That tension isn’t a sign that you’re behind or lacking discipline. It’s a natural response to a month that asks much of your attention and even more of your energy.

What often surprises doctoral writers is that caring for yourself now is not a detour from progress but a foundation for it. Rest isn’t the opposite of discipline; it’s the source of it. A well-timed pause restores clarity, steadies motivation, and strengthens your ability to persevere when January’s work begins again.
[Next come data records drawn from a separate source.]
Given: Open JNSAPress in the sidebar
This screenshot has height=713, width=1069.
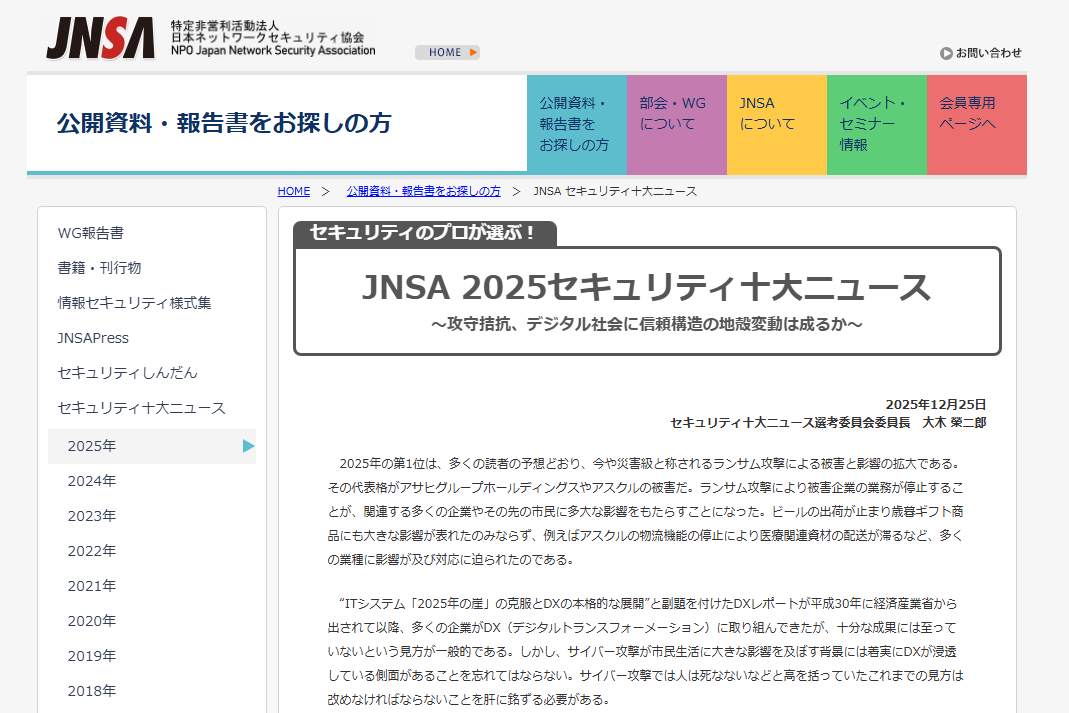Looking at the screenshot, I should click(x=96, y=337).
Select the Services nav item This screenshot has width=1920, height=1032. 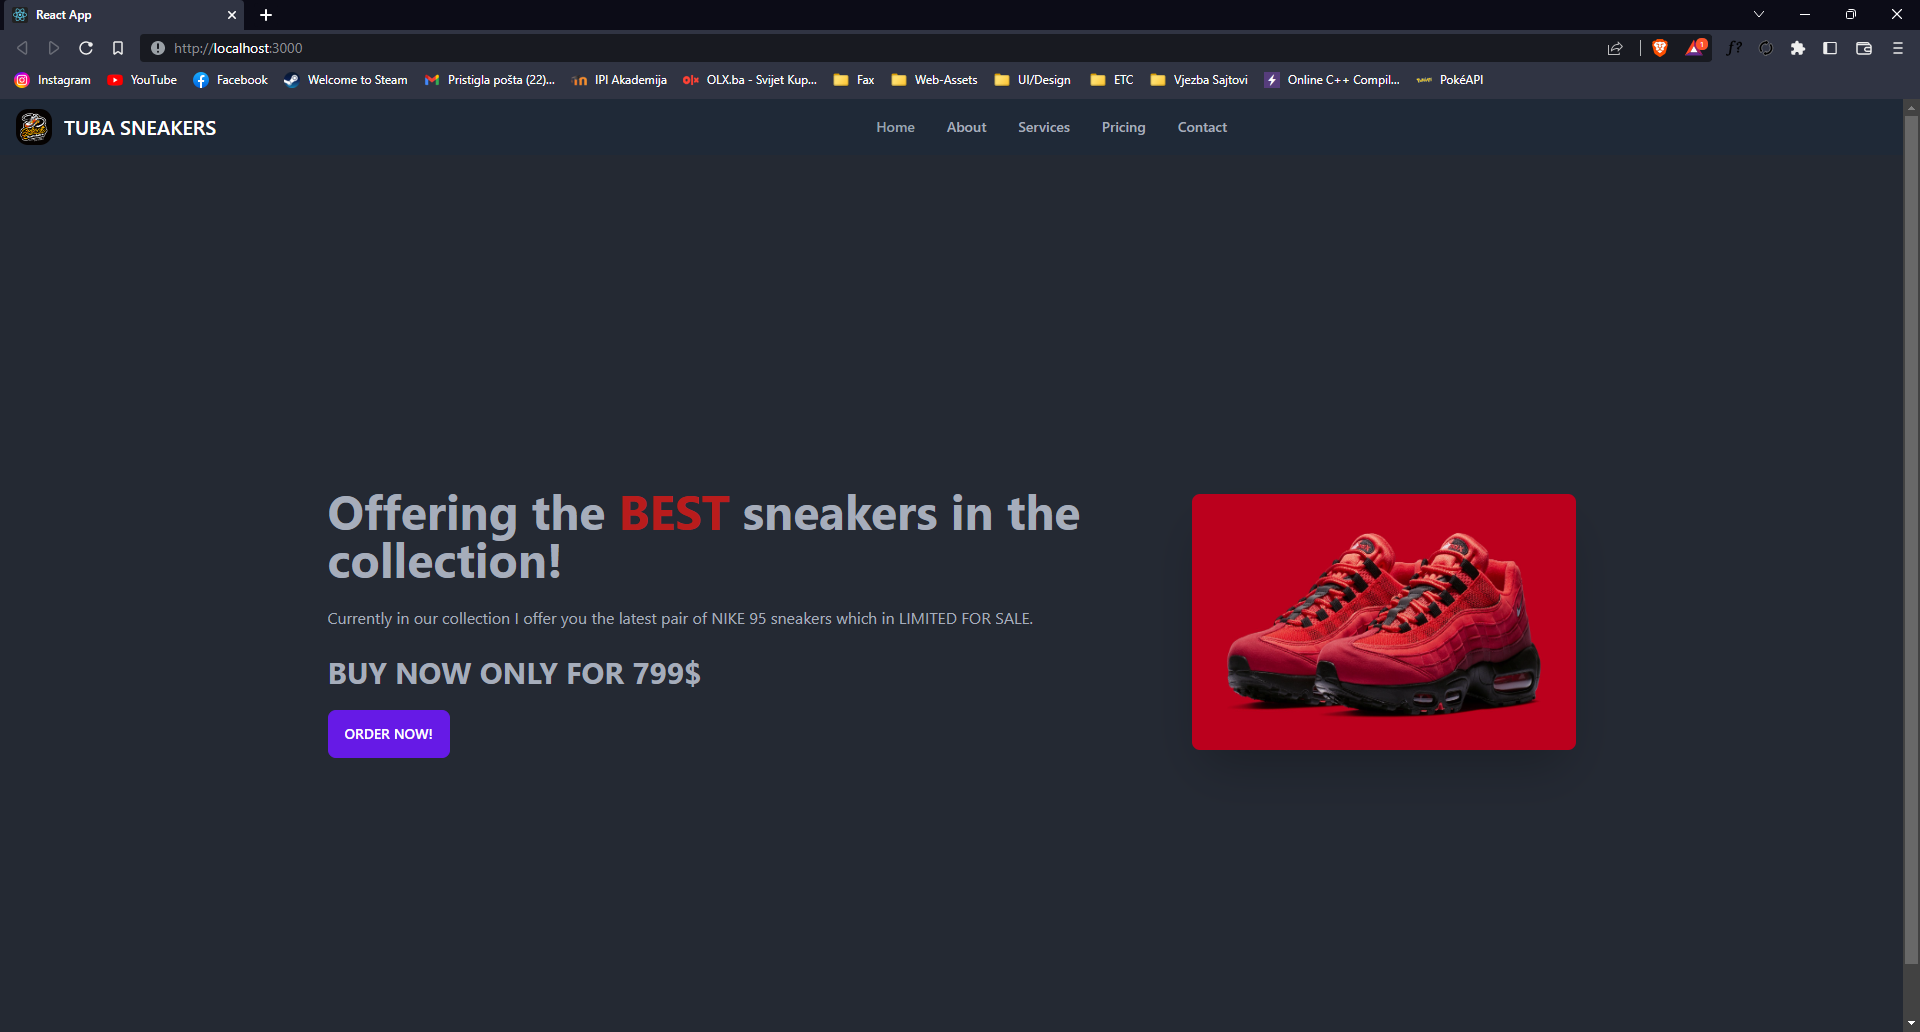click(1044, 127)
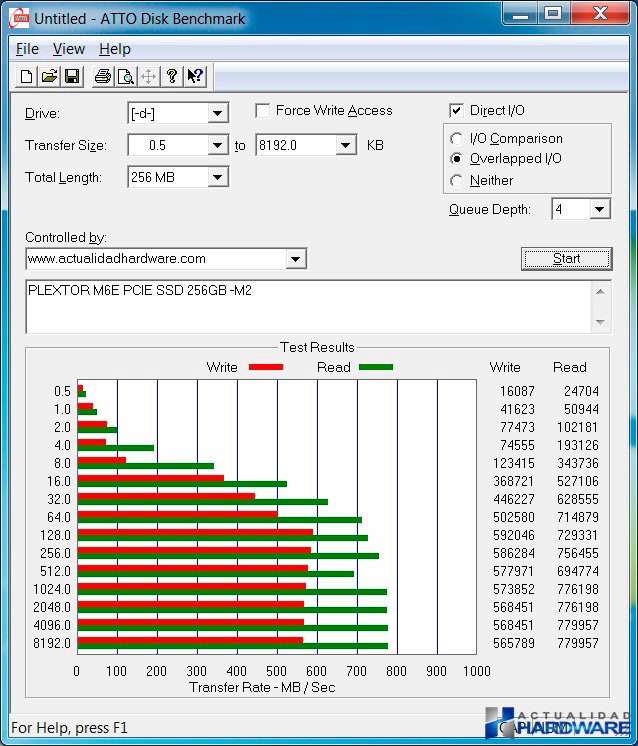
Task: Open Print Preview from the toolbar
Action: (x=126, y=76)
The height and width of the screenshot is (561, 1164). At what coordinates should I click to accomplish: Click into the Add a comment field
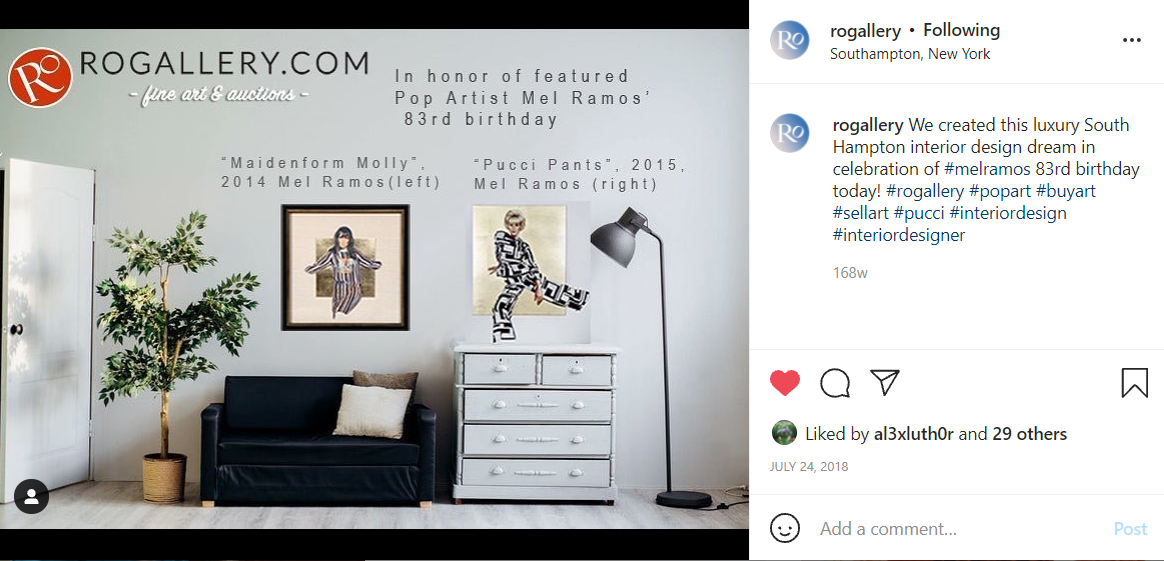[958, 529]
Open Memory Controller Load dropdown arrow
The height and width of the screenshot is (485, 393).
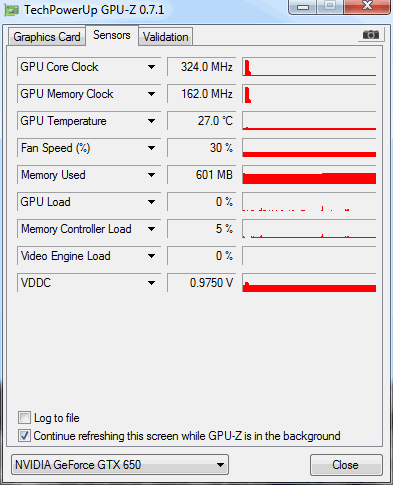[151, 229]
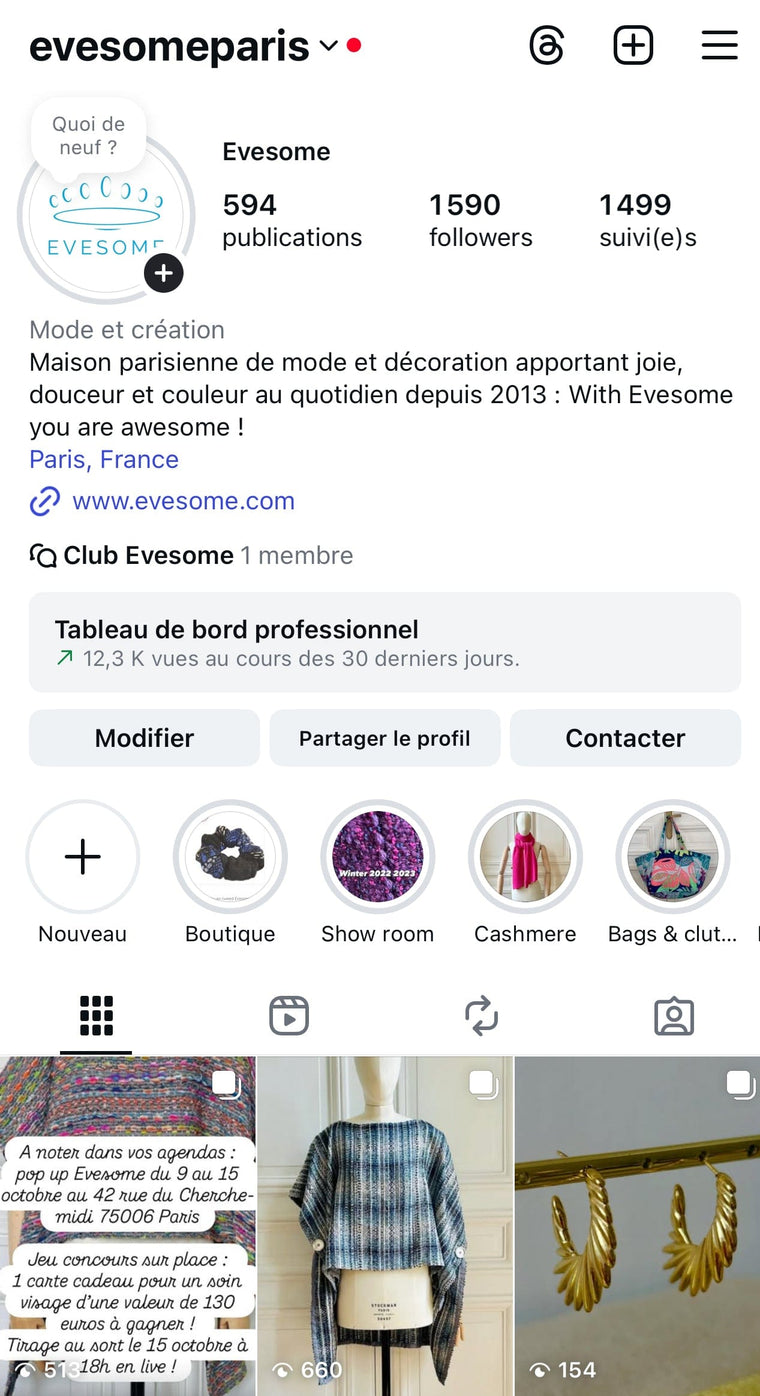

Why Seasonal Joy Helps You Make Real Progress

 

Positive psychology offers a reassuring truth: the uplift that comes from joy, connection, and meaningful rest actually supports scholarly productivity. Positive emotions broaden your perspective. Real downtime restores your ability to reason deeply. Human connection repairs motivation that has worn thin. And the right kind of break protects you from burnout—the dissertation’s quietest and most persistent threat.

 

Taken together, these benefits create the internal conditions your dissertation truly requires: steadier focus, more creativity, and the capacity to sustain the long arc of the work. Even small moments of celebration strengthen the mind that does the writing.

 

Four Holiday Practices That Support Both Joy and Scholarship

  1. Separate work and celebration--and honor both.
    When you work, let yourself work. When you rest, let yourself rest. Treat each with respect, and give your full presence to the moment you’re in. As you practice this shift, you may find your work more focused and your celebrations more restorative. Over time, a quiet confidence grows.  You can move between effort and renewal without guilt chasing at your heels.

     

  2. Craft a December plan that treats you with honesty and kindness.
    A sustainable plan begins with a clear picture of the month: its obligations, its emotional weight, and the moments of connection you genuinely value. Note your fixed commitments (teaching duties, advisor meetings, travel, rituals that matter) rest you truly need. Then place a few focused work sessions into the remaining spaces, with clear start times and generous breathing room. This approach sustains momentum while honoring your humanity. Here’s a simple structure to guide you:
    – Anchor the month with commitments that cannot move.
    – Identify when you can genuinely work—not when you wish you could.
    – Protect restorative time with the same intention you give your writing.

     

  3. When worries arise, gently pivot toward something positive. 
    December stirs a full range of emotions—hope, nostalgia, excitement, loneliness. When worry begins to take hold, the key isn’t to wrestle with it but to interrupt it. A breath of cold air, a favorite piece of music, a cup of tea, or even a single quiet minute can stop the spiral long enough for your nervous system to settle. Practiced over time, these small pivots prevent worry from consuming your energy.

     

  4. Savor the good—before, during, and after.
    Savoring is one of the season’s gentlest and most nourishing tools. Pause with the warmth of a conversation, the hush of snowfall, or the glow of candlelight. Let the moment land in your body a few seconds longer than usual. These small acts deepen your well-being and build reserves that support the sustained effort your dissertation requires.

Your Holiday Homework

 

Choose one or more of these to recharge your mind and spirit.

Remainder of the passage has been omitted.